In order to test the requirement for surfactin on swarming of strain 168 (trp), surfactin (1 µg/ml) was added to the center of the plates at the time of inoculation, and the effect on subsequent swarming was analyzed on LB agar and on E and B media, where swarming of strain 168 (trp) is normally not seen. The results (Fig. 2E) demonstrated that essentially normal patterns of swarming were obtained on E medium after 24 h. On the synthetic B medium (Fig. 2C), although the dendritic pattern characteristic of strain 3610 on this medium was obtained, the extent of swarming of 168 (trp) was still reduced compared to that of 3610 (Fig. 1F). Notably, in the presence of added surfactin, strain 168 swarming appeared to be relatively uncoordinated, that is, with an asymmetric expansion of the swarm front. The results on B medium may indicate that strain 168 lacks an additional factor for swarming on this medium or that the simple addition of surfactin, without coordination of synthesis, secretion, and concomitant movement of cells, is insufficient on this medium to permit normal development of the swarm.

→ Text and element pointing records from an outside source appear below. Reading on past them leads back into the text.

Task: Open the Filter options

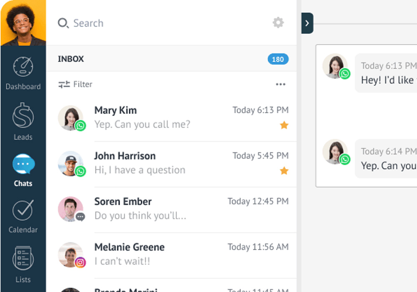Action: click(x=75, y=84)
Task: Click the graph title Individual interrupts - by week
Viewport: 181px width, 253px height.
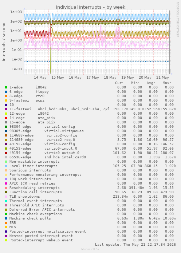Action: pos(90,7)
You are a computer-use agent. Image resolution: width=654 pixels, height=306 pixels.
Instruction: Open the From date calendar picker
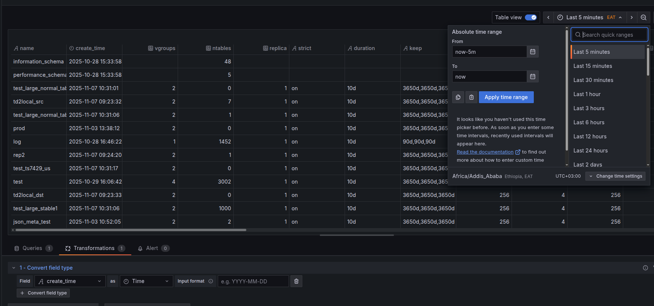[x=532, y=52]
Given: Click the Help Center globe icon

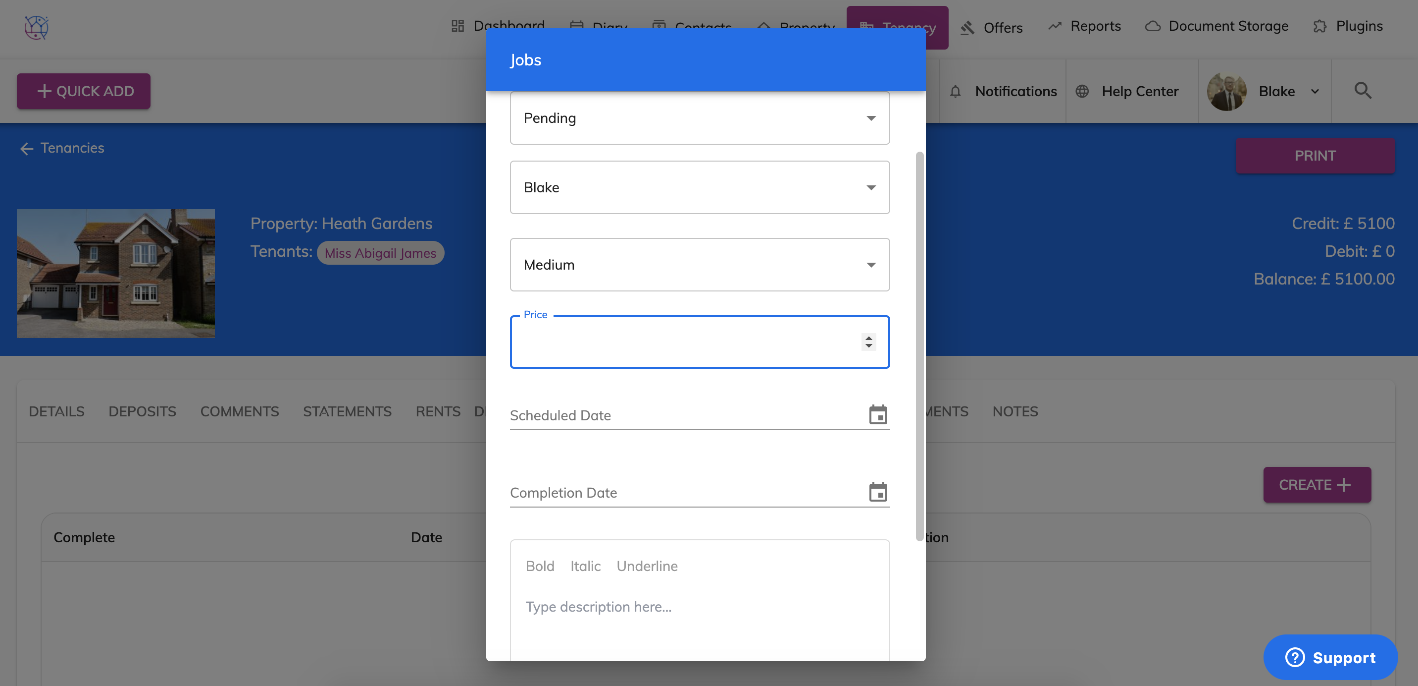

The presence of pSV-sfp in strain 168 (trp) restores some important features of the swarming process. As indicated in Fig. 4B, strain 168 (trp), unlike 3610 (panel E), fails to swarm on the synthetic B medium. However, when the culture is examined at higher magnification (Fig. 4A), distinctive bud-like structures formed by the association of many cells are visible along the rim of the central inoculum. Notably, the center of the inoculum point and an area extending into the base of the bud are multilayered, containing many long filamentous cells, while the leading edge of the bud (Fig. 4A, arrows) is formed by a narrow monolayer of bacteria, including rafts of 4 to 6 aligned cells observable at higher magnification (data not shown). Such filamentous cells and rafts are characteristic features of fully formed dendrites of strain 3610 grown on this medium (9). In strain 168 (trp) these bud-like structures never develop into dendrites.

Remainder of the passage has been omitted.